The Appalachian region, and particularly eastern Kentucky, southwestern West Virginia, and southeastern Ohio are stricken with poverty and high unemployment, which has fed a black market economy and led to rising drug addiction rates. Eastern Kentucky registered a prescription drug overdose death rate of 26.3 per 100,000, which is almost twice as high as the rest of the nation.

The Courier-Journal investigation found that eastern Kentucky’s Bell County registered a staggering prescription drug death rate of 54 per 100,000, and advocates have reported treating children as young as 9 for addiction.


-------- I suppose the agenda behind such writing is to push for mo' money and government intervention. But, I know many of these unfortunate folks the WSWS is referring to, for example - Peggy and Leslie from Kentucky.

In the late 1960s and '70s both barely 18, they worked in factories, nursing homes, restaurants. They had 3 sons. Life was economically tough, but even uneducated and unskilled they managed to pay off a piece of land with a doublewide trailer, a car, a truck.

Some time around 1980 they determined life was easier without a job and with a lot of Wild Turkey and prescription medication. They began a career of minor car accidents and falling in grocery stores over spills they had manufactured themselves - before the days of everything caught on camera. Lawsuit Les and Settlement Peg. Medicaid, Medicare, disability followed.

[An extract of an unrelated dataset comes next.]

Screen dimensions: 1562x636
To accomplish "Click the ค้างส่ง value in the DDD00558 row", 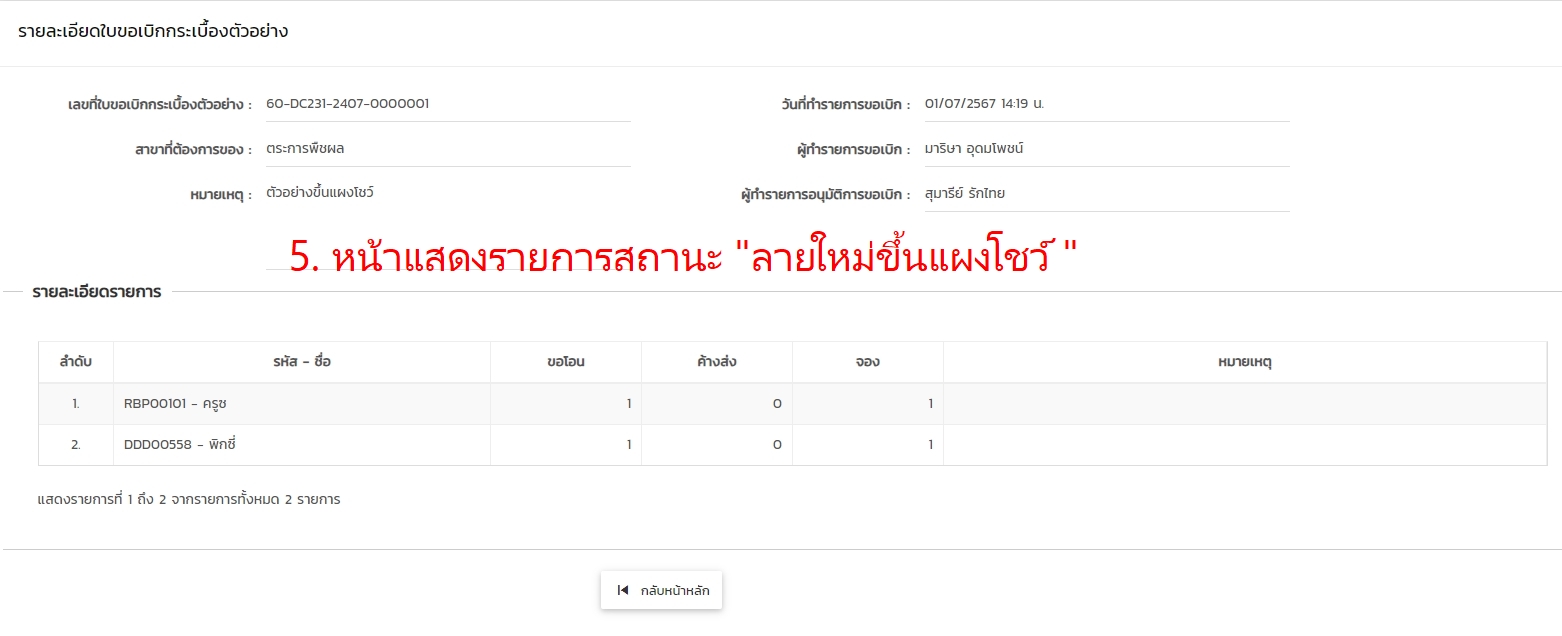I will (776, 445).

Peg and Les spent most of the 1980s and '90s in overstuff chairs, drooling, slowly deteriorating physically and mentally, high on prescription drugs from the pain management clinic and numerous physicians in the tri-state area. Their 3 boys have followed in their footsteps, worse as the boys have been hardcore methheads, in and out of more jails and treatment centers than their parents. One son had 3 children before his 18th birthday - wards of the State now.

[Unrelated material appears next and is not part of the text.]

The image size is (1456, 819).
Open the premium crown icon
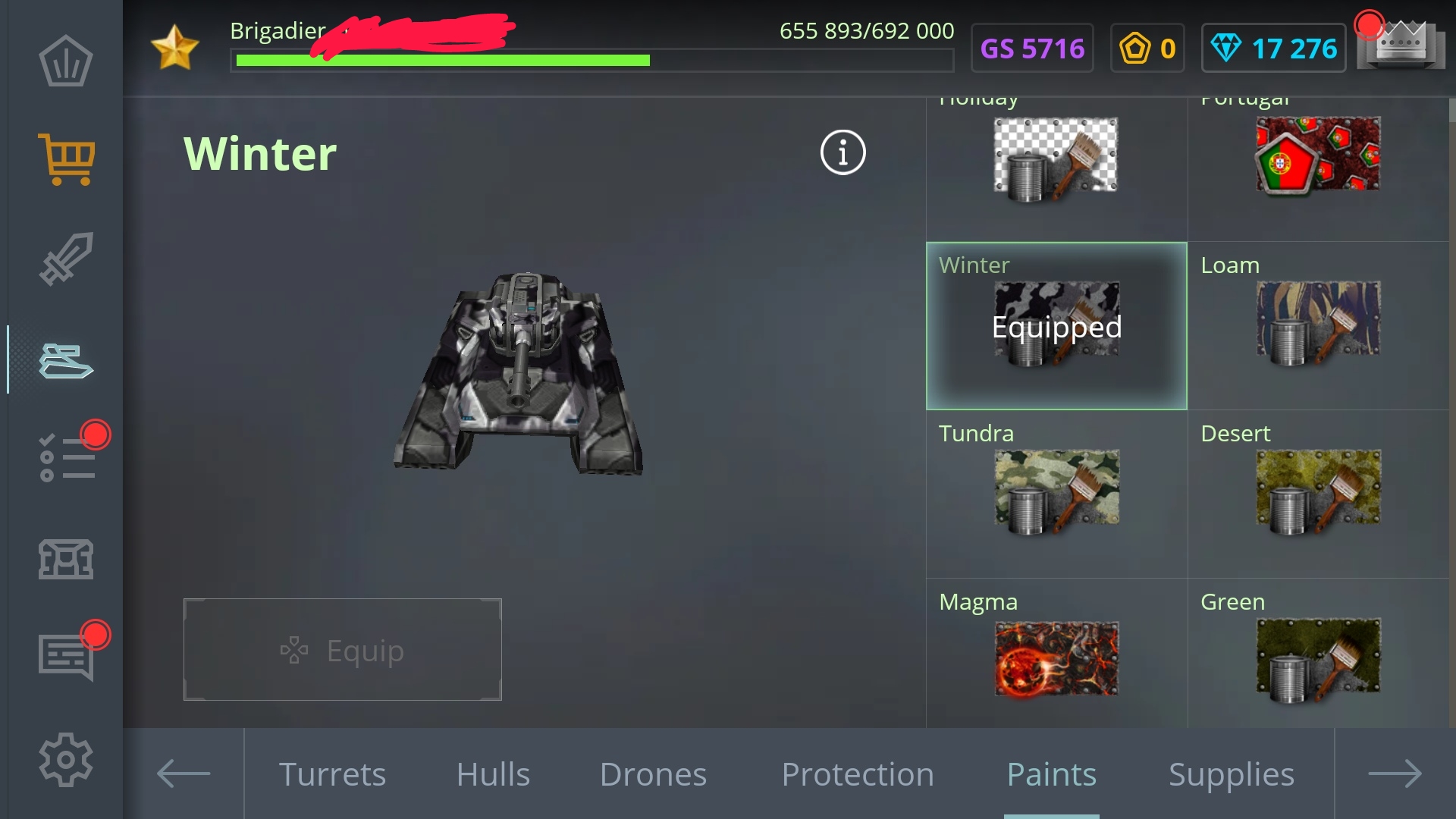click(x=1401, y=46)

As the boys got older they too found they were eligible for government aid for one thing or another, thus they commit less crime now. Why steal for drugs if you can get the government or some agency or program to give you the means to get it free... and this generation has discovered that if your children are diagnosed with certain syndromes or disorders, they too can get a check and medications. All the kid needs is a little coaching and a parent willing to doctor shop until he finds that one who will fill out government forms, putting a lifetime label on the kid, worth a government check.

Les and Peg's land and trailer, the car and truck, are long gone. Sold to raise bail and buy black market drugs as the prescriptions never last until the next legal refill. Peg is gone now too - overdosed at age 55. Les awoke one morning to find her dead in the chair in front of flickering reruns of the Beverly Hillbillies. Les remarried a couple of years later, found a lady with a great prescription plan and a disability check bigger than his own. Les and Peg, and now this wife, always fight (one usually sporting a black eye or busted lip) usually over one or the other stealing the other's pills or who took the last slice of pizza.

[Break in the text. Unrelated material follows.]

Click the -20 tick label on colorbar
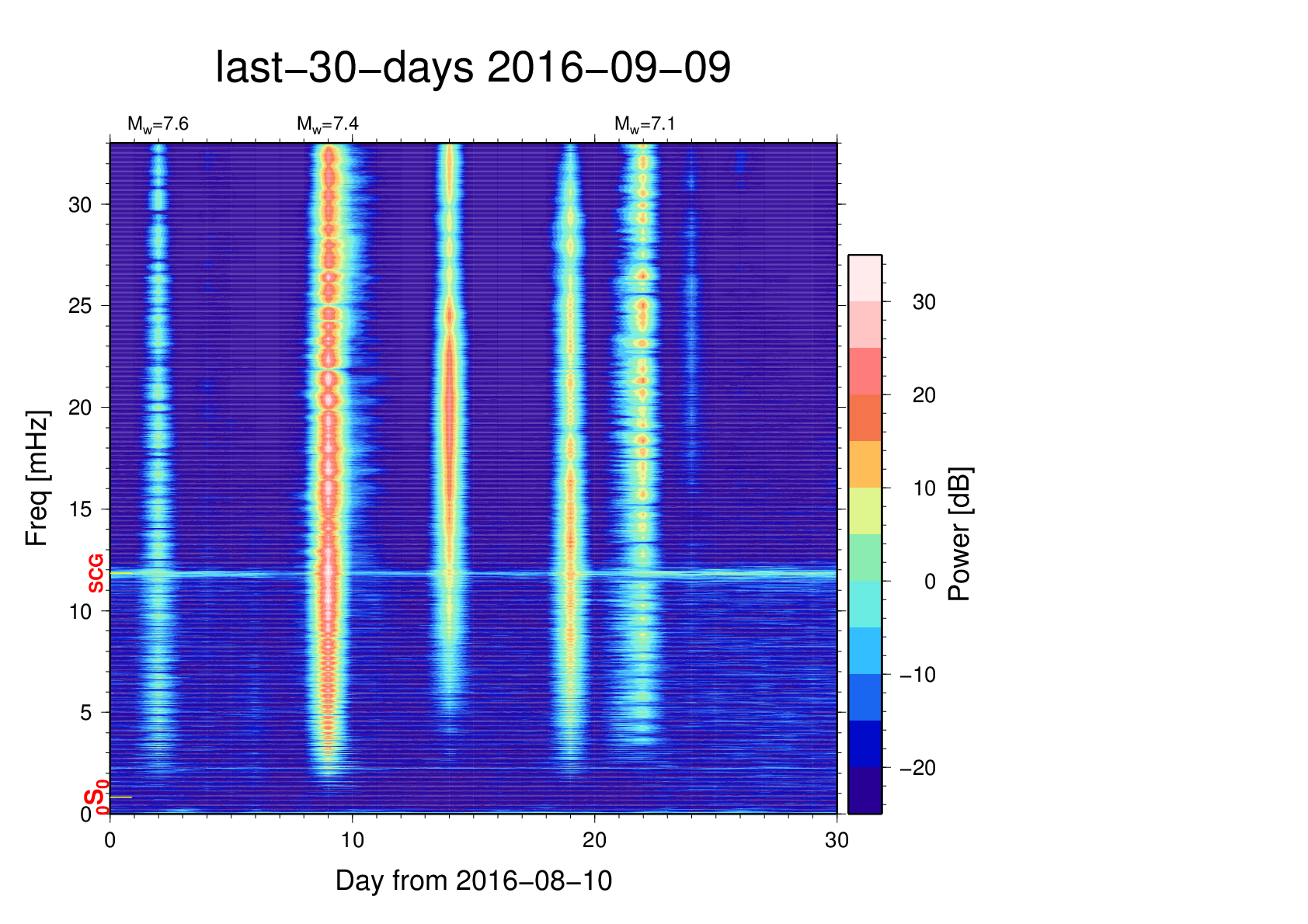This screenshot has height=924, width=1308. (x=918, y=768)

They have spent most of their lives and all of their energy on scheming how and where to get more drugs. They want nothing to do with treatment programs - unless court ordered - because they're not addicts - they just have health problems, their life is not their fault, they have just been unfortunate, punished by fate, and in need of chronic pain medication (staying high).

It will not matter if government funding for treatment and/or prevention is slashed or infused with 10 times more. It will not cure the millions of Les and Pegs across the nation. It will not matter if jobs open up tomorrow - the Les and Pegs of the nation are too ill to work. Too brain damaged to think beyond the next dose and reruns of I Dream of Genie. As are their children and grandchildren. Each generation getting slicker and meaner and more mentally deficient.

Now some will say they are deeply offended by this post. Where's my empathy, where's my sympathy. More than likely, if you feel offended, it's because you, or someone close to you, are guilty of some or all of the above (or because your livelihood is dependent on pandering to Les and Pegs). And it's not offended that you feel, it's anger, because you're being called on your b.s.